This project explores how to use open-source tools such as Whisper
and BERTopic
to perform NLP on spoken content such as podcasts and videos.
De 'Maarten van Rossem'-podcast is one of the most popular podcasts in The Netherlands, which has produced more than 300 episodes in the past 2 years. In this article, we produce some fun, and hopefully interesting, statistics about the podcast. This is done by collecting all the currently available podcast episodes from the web, and transcribing them using the newly available Whisper
automated speech recognition model by OpenAI. After some initial statistical analysis of the podcast, we finish our analysis by extracting topics from podcast using BERTopic
, a Topic Modeling pipeline by Maarten Grootendorst. The goal of this project is first of all to have fun analysing the words of Maarten and Tom. I hope you'll learn something interesting from all this, enjoy!
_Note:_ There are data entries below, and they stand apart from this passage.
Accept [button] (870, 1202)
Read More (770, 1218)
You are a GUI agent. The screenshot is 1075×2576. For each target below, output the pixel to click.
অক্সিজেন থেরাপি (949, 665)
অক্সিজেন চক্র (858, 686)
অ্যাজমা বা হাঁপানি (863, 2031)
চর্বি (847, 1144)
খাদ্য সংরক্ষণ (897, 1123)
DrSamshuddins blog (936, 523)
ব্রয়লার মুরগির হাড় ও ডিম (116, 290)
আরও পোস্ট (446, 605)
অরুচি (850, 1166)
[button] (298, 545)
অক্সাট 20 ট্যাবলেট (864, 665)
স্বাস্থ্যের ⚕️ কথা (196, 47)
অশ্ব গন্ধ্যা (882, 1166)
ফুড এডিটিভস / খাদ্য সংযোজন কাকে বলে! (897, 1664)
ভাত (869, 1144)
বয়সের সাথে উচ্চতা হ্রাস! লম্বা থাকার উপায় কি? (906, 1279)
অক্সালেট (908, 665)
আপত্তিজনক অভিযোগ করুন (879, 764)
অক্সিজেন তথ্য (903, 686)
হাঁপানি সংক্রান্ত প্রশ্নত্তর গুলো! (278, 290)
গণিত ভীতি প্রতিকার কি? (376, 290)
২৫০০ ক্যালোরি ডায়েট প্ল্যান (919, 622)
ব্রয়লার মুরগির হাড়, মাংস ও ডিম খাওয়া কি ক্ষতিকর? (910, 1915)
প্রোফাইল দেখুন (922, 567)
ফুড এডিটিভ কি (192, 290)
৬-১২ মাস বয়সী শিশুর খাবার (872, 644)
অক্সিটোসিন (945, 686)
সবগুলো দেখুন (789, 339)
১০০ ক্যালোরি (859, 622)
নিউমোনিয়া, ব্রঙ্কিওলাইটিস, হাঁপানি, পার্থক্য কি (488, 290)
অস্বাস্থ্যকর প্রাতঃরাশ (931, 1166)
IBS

To read the blogpost, please click here
This reposirtory consists of 3 primary components:
- A Webscraper to extract our audio-content, found under
./extract_data
- A shell script to run
Whisper
to transcribe this content, found under./speech_to_text
- An analysis of the transcribed content, starting from simple techniques such as count-vectorizers up to more advanced models such as
BERTopic
.
Aditionally, ./extract_data
and ./speech_to_text
contain scripts which help with updating our dataset. This is usefull when your busy processing a podcast which has a weekly release cycle.